Adriana Trigiani found Charlotte’s Web beautiful enough to list in her top ten.
I will admit, that even at 37, I teared up at the end of Charlotte’s Web. This could be a byproduct of hormones, or stress, or tiredness, but I don’t think so. If I had burst into tears, maybe it’d be one of those. Instead I just felt sad a little bit.
E.B. Stuart is the author of Stuart Little, another children’s classic. He also wrote The Trumpet of the Swan. For all three of these books (Charlotte’s Web too) he won awards for. I can see why. Charlotte’s Web is a perfect book for elementary school children, even today when it might seem “old fashioned”.
It has talking animals, children are fascinated with the realm of imagination. Children (or at least I did, and it seems when my daughter is playing, she is too) are convinced that just beyond their perception things are happening. Amelia spent 3 hours on St. Patrick’s Day with a good friend, hunting leprechauns. The friend’s older brothers helped leave leprechaun evidence around the house. Their mom said “I never thought they’d spend that much time doing it!”. Her friend is 8, the same age as the little girl who rescues Wilbur from death as the runt of the litter.
There is an educational component that is skillfully hidden in the story. Charlotte (the spider) tells Wilbur the names of the different parts of her legs and about her spinnaret and how she weaves her web. Later in the story, her children explain how the spiders scatter so that they’re not all in the same area fighting over food. The goose talks about how she hatches her eggs. Wilbur, of course, shows the habits a pig would have. The seasons are discussed. Charlotte uses bigger words such as salutations and magnum opus
“Plaything? I should say not. It is my egg sac, my magnum opus”.
And E.B. Stuart then uses Wilbur to question what the word means so that a child can get the meaning without feeling condescended to by the author.
“I don’t know what a magnum opus is” said Wilbur.
“That’s Latin. It means great work. This egg sac is my great work. The finest thing I have ever made”.
There are countless other examples from almost everything Charlotte says.
Charlotte’s Web also allows children to experience death in a safe manner.

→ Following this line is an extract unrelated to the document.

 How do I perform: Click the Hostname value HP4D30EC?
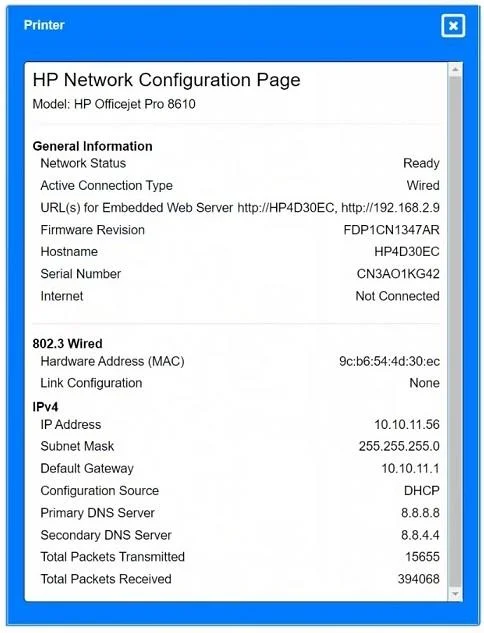point(406,252)
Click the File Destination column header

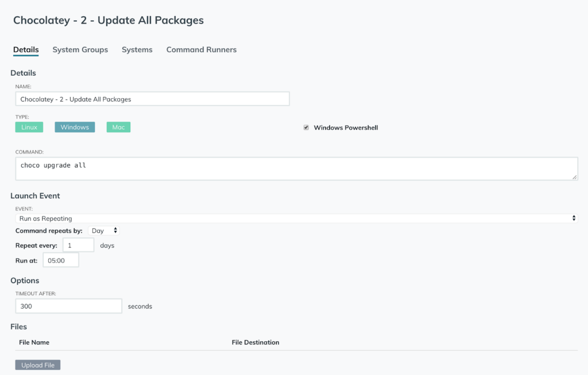tap(256, 342)
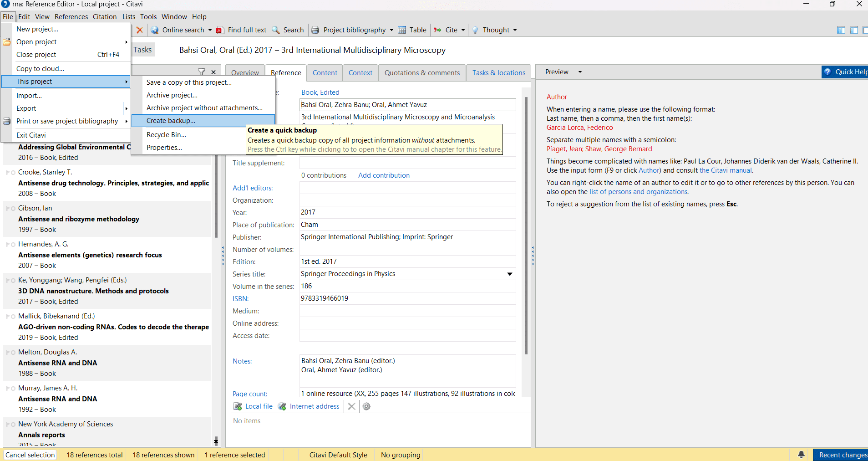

And in a not too obvious way. Children can be turned off if something is talking down to them. E.B. White weaves these lessons into a compelling, interesting tale. His story tells the natural cycle of life. It shows how things can change, not just with the seasons but with the years.
This story transcends gender and possibly ethnic origin (not being anything other than a mutt of Caucasian background, I can’t guarantee it). There is very little “girl” or “boy” components to this story. And today, with society mostly removed from the small family farm society that existed just a few decades ago, it makes it a bit more universal. I believe that’s because, much like Little House on the Prairie or other texts like that, it’s more a historical lesson now than a contemporary tale. But Charlotte’s Web is definitely contemporary in emotions and feelings.
I honestly can’t wait to read this story to Amelia.